In the most recent conversations about Hadoop, the attractive part of the story—finding more use cases for the platform in large-scale, mission-critical enterprise settings—is easy to tell. However, part of what enables that story involves...well, something of a less sexy angle to the tale.
We’ve reached the phase in Hadoop’s evolution where some of the discovery and wonder has given way to some rather dry, albeit demanding, details. In other words, Hadoop is all grown up now—or at least it’s arrived at the human equivalent of say, getting an MBA without completely knowing how much it will all pay off in the end.
While the issues that the post-adolescent platform is now growing into might not be as interesting as the wild youthful days of experimentation, they are core to the long-term viability and future growth of the still-evolving space. To bring back the human metaphor, Hadoop is still struggling to take the book learning of that MBA into the real world—although it’s starting to piece things together enough to find its way into the middle management level at a Fortune 500.
This week every vendor in the distro game, including newcomer to the Hadoop game, Intel, had commentary and release info on tweaks to add to Hadoop’s readiness for the world of big business. The goal at each company (and within the Apache community itself) is to increase the platform’s ability to be enterprise-robust and compliance-ready.
One of the chapters in Hadoop’s higher learning tome that is applicable to actual business environments revolves around the (again, rather unsexy) world of data governance. Throw in a little disaster recovery and compliance and you have all the makings of a boring (apologies to those of you who are over-the-moon excited about governance), but ultimately useful resource.
According to distro giant Cloudera, which itself sought to enhance the platform’s enterprise viability, this is no longer a goal or long wait for Hadoop’s graduation—their pet elephant has already been working hard at several companies in a mission-critical role.
In Cloudera’s Charles Zedlewski’s opinion, the missing pieces around data governance were keeping the platform’s out of regulated and highly policy-driven industries until more recently. When it comes to data governance, he notes that this “is a bigger issue now than ever for Hadoop, in part because these big systems are holding many disparate datasets. So what you had to do before was segregate all that data, which goes against the real value of Hadoop, which is meant to consolidate these.”
Further, most large businesses in regulated industries have extensive reporting, auditing and compliance requirements that Cloudera says haven’t been tackled before their string of releases this week. Outside of those, on a practical operations level, most of the large-scale enterprise users they are targeting have stringent business continuity requirements. As part of this, disaster recovery would be a requirement.
To this end, the company announced some updates to its core components, including CDH, which now has rolling upgrades (part of this continuity benefit) and to Impala, which has being continuously improved on the performance side to help certain industries deliver on their SLAs around data processing speeds.
At the heart of their enterprise-focused announcements though, is that larger concept of data governance—something that, in addition to disaster recovery and rolling upgrades—provides what Cloudera says are industry firsts (although MapR would take issue on that—more on that next week). Through the new Cloudera Navigator, which is directed at governance, Zedlewski says large companies can address all the data in their cluster under stringent auditability and access management capabilities.
“We’ve been improving security for some time,” he admits. “But the audit and access stories really haven’t been that strong.” He says that in addition to continuing to boost Impala (which is slated for the GA books around April), this marks another major area of investment. It’s all about getting users to trust more workloads to Hadoop—something that has been hereto barred for regulated and policy-heavy industries like financial services and life sciences.
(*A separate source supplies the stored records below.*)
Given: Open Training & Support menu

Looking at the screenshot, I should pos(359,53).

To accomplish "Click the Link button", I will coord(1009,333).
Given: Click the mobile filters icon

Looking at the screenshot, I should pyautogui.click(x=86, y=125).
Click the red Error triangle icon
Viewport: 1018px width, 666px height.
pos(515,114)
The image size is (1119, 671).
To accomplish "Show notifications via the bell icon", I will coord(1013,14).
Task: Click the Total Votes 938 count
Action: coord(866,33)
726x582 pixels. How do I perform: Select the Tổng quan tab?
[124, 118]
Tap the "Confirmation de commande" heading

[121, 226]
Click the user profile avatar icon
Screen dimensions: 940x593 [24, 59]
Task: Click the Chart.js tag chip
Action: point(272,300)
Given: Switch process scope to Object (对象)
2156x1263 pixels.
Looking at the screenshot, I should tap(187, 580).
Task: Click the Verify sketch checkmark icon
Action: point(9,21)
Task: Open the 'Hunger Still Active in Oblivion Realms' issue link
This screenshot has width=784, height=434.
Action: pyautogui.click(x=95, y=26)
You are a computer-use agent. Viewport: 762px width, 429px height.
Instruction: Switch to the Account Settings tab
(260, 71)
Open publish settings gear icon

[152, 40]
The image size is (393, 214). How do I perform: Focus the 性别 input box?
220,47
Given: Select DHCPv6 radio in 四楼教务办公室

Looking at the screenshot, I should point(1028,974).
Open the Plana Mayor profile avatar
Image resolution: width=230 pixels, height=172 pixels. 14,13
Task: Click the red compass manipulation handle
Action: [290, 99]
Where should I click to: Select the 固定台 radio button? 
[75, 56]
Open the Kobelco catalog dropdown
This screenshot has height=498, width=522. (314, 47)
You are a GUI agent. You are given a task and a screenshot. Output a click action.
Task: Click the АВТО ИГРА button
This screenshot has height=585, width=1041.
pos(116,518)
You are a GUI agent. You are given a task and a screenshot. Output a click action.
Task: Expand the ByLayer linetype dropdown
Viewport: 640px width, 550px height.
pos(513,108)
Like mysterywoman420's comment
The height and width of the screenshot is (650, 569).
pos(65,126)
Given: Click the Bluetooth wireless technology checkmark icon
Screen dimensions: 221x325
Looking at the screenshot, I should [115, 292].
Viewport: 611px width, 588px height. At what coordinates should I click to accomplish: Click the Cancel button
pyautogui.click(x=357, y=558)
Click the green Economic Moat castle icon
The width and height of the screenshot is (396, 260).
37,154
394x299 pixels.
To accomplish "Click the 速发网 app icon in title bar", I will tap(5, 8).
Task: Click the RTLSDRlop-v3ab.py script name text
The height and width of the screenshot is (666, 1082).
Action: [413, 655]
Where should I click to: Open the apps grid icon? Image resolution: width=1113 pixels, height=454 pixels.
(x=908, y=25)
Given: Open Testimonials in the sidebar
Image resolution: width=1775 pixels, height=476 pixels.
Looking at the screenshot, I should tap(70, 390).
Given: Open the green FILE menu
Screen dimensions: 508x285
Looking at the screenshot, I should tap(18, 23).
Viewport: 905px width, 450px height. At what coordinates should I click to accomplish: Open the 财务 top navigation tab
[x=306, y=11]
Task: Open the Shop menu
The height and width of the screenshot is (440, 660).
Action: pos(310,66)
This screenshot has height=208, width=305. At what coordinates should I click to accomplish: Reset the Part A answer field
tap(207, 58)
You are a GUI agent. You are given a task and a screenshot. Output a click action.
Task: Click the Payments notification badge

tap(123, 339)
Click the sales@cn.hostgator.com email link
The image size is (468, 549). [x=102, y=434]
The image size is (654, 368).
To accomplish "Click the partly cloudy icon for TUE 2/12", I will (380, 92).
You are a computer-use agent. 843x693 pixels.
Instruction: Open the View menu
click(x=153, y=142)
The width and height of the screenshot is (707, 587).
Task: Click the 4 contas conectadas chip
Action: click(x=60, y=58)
Zedlewski pointed to one recent example of these needs in their customer, Monsanto, which was part of the impetus behind the move to extend these data governance and compliance features.
The agriculture behemoth was using Hadoop to store and analyze genomic information for their seed division in an effort to identify seeds resistant to drought, pests and diseases. However, due to their strict internal policies on governing that important data, they had particular ways the info needed to be handled, which put a damper on their Hadoop plans before Cloudera was able to step in with some solutions. Much of the work for Monsanto found its way into the foundations for Navigator, according to Zedlewski.
For other businesses, however, it’s more than just a matter of remaining compliant with laws or internal regulations. Others have continuity requirements that govern disaster recovery, a matter which Cloudera addressed with their BDR offering, which is an automated disaster recovery system built into Hadoop.
What’s worth noting here is that many large-scale customers already have sophisticated compliance and governance systems in place. Zedlewski says that they have no interest in replacing these (for example, Oracle’s DataGuard or Audit Vault) nor do they want to take on integrators (like Informatica) with their navigator or CDH products. For Cloudera, not to mention its competitors, including MapR, Hortonworks, and even Intel and its long list of partners, it’s about the platform versus taking over the entire datacenter management…at least for now.
While some conversations I had this week with actual users and developers I met at Strata led me to believe that Hadoop is far from enterprise-ready and is still in experiment phases at most companies, these types of core fixes are going a lot way toward extending (if not its capability) its reputation.